Screenshot grounding data.

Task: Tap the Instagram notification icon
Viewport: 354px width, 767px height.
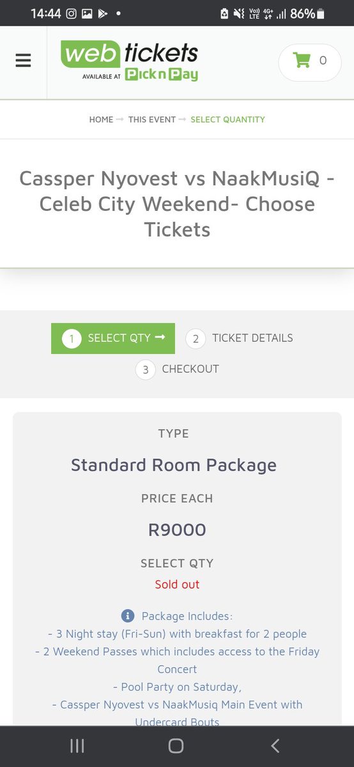Action: (72, 13)
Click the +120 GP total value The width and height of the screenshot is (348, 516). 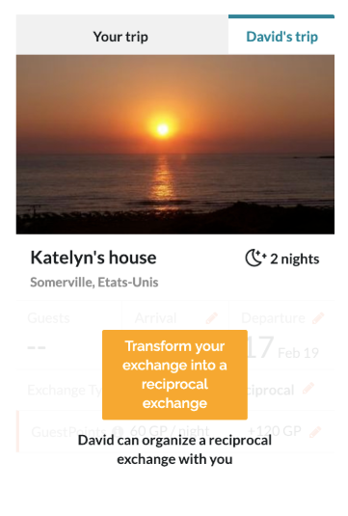pyautogui.click(x=274, y=431)
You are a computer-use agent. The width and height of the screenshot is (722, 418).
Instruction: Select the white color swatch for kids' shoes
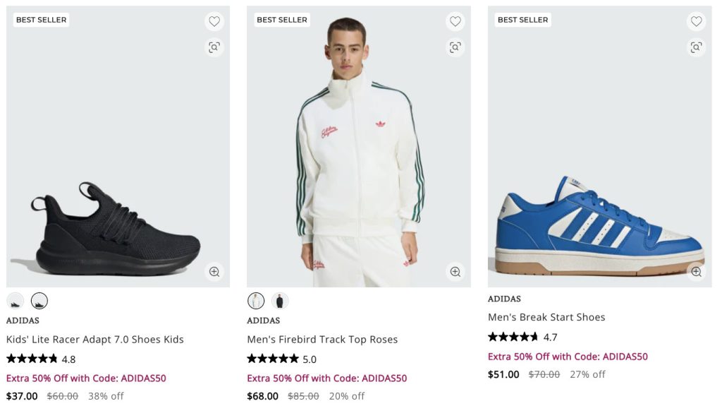click(16, 301)

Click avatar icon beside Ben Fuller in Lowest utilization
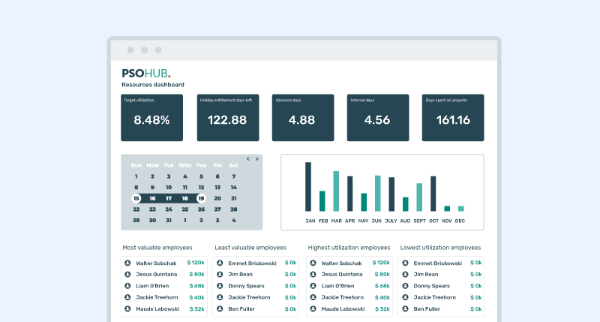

Task requirements. State how many lines above contain the string "icon", with no other words.

Your response. 2